Within a week of graduating, Wood packed his bags and moved to St. Louis, Mo. Two years later, layoffs caused Wood to take a hiatus from working on jets. After eight years with Sunnen Products working on honing machines, Wood got the chance to again work on his beloved aircraft. "No company could peg the fun-o-meter as well as a company building fighter jets," Wood says. He went back to McDonnell Douglas Aircraft who eventually got bought out by Boeing. He's been there ever since.
Back at McDonnell Douglas, Wood moved from tool design to learning aircraft structures design. He worked on flight test aircraft for the Israeli Air Force and then transferred into research and development-The Phantom Works. Some of the projects have required Wood to obtain Secret Clearance from the Department of Defense.
Today Wood's major project is called Next Generation Transparency. The NGT project is exploring new ways to design and manufacture aircraft canopies-the "bubble" that a pilot sits under. Currently, a flat sheet of acrylic is heat-formed into a mold and then hand-polished to obtain an optically clear lens.

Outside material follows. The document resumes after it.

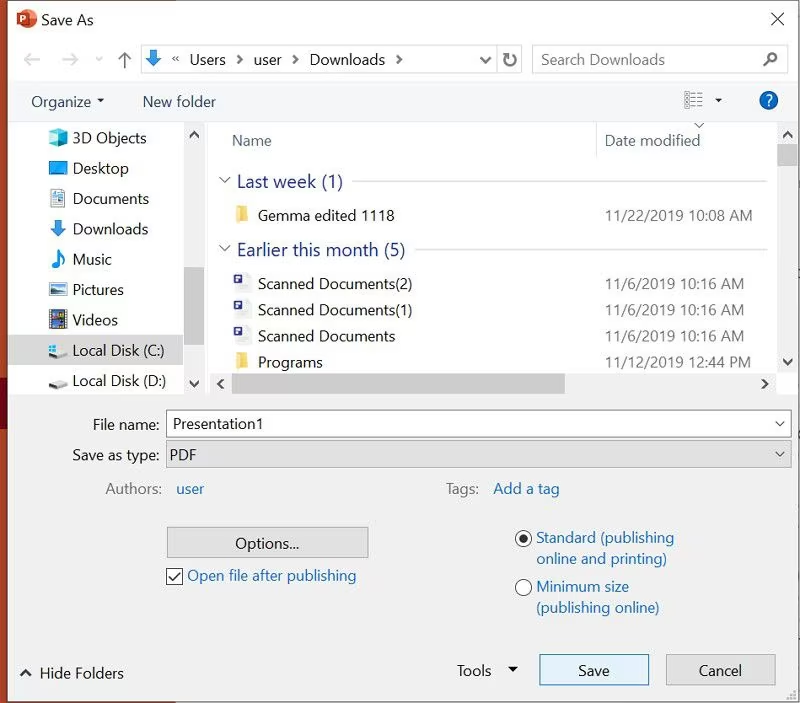Choose Minimum size publishing online option
800x703 pixels.
(523, 588)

Wood says the current process is more of an art than a science, which accounts for why a canopy can cost upwards of $300,000.
The new approach Wood is pioneering is to make a frameless polycarbonate canopy from an injection mold. One of the problems is how to attach something without a frame to an aircraft. Wood compares it to trying to hinge windows to open and close without a window frame. "Our designs allows us to integrate latches and hinging right into the polycarbonate," he says, "so the only thing that opens is the 'plastic' itself." Redesigning both the canopy and the manufacturing process could drop the cost of canopies to a tenth of their current price.
The project has made extensive use of rapid prototyping. The next generation of designers studying at Ferris will have hands-on experience with this 3-dimensional drafting tool. A year ago the University acquired a $60,000 Stratasys Genisys, which converts computer-aided drafting images to reality by depositing layer after layer of a white thermoplastic material in ultra-thin layers as specified by the drawing. Wood's old college friend, and now Ferris professor Mark Hill, teaches the new technology. "With this process you can press a button and go do something else and when you come back, the part's done," Hill explains. Wood used rapid prototyping models of the new canopy to impress Air Force brass with project breakthroughs.
When he's not designing the core of a nuclear fusion reactor or an Unmanned Combat Air Vehicle, which promises to be the future of air defense, you might find Wood behind bars. For more than four years he has been leading a Bible study group for prisoners. "They are the cast-off, forgotten segment of our society that no one wants to see again," Wood says. "One day one of these men might end up being your neighbor, and you'll be glad someone took the time to care for them."
It's just as likely, though, for Wood to be traveling in support of one or the other of his high-tech projects. One of his most memorable trips included being entertained by Finns at a company sauna on the Baltic Sea. "Of course, no sauna is complete without jumping in the sea afterwards," Wood says. He calls going from stock boy to Phantom Worker, "something of a fairy tale story." Not that most fairy tales end up in saunas on the Baltic Sea-only the best-designed ones do.